Prep 10 mins
Cook 20 mins
This is my original recipe that I've been making for years. If you know Potatoes Anna, just think of that, with a wonderful, fragrent twist. Hopefully you have all of the herbs growing in your garden.
- 1 large red potatoes
- 2 tablespoons olive oil
- 1 teaspoon fresh rosemary, chopped
- 1⁄2 teaspoon fresh oregano, chopped
- 1⁄4 teaspoon fresh thyme, chopped
- 1⁄4 cup water
- Wash, then slice your beautiful fresh Red Potato into 1/8 inch slices.

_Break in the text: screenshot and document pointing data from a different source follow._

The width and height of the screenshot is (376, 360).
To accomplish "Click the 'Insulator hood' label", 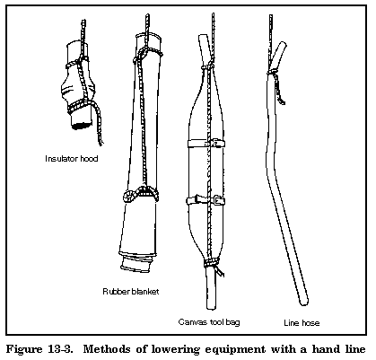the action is (72, 158).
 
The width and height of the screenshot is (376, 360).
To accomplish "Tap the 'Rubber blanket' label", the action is (131, 291).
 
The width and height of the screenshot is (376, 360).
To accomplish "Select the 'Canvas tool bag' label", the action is (209, 322).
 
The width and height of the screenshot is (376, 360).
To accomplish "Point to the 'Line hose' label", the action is (302, 323).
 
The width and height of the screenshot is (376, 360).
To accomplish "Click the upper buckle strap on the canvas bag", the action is (206, 144).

- Put Olive Oil into a 12-Inch Skillet, and heat over med/high heat.
- Add potato slices to skillet. Cover and reduce heat to med/low. Sautee potatoes for about 10 minutes, checking constantly to make sure they don't get too brown.

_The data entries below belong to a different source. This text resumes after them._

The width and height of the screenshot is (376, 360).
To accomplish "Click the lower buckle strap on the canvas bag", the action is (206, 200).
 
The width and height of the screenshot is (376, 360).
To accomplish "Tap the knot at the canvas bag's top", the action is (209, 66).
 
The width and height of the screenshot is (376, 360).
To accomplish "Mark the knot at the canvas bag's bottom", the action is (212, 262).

- After about 10 minutes, when potatoes are brown on bottom layer, turn the whole layer.
- Brown the underside just a couple of minutes till slightly brown. Add herbs and water.
- Cover and cook till potatoes are tender.
- Sometimes I end up with crispy parts, and sometimes I don't, but they are great either way.
Good stuff! My whole family enjoyed these potatoes. Thanks!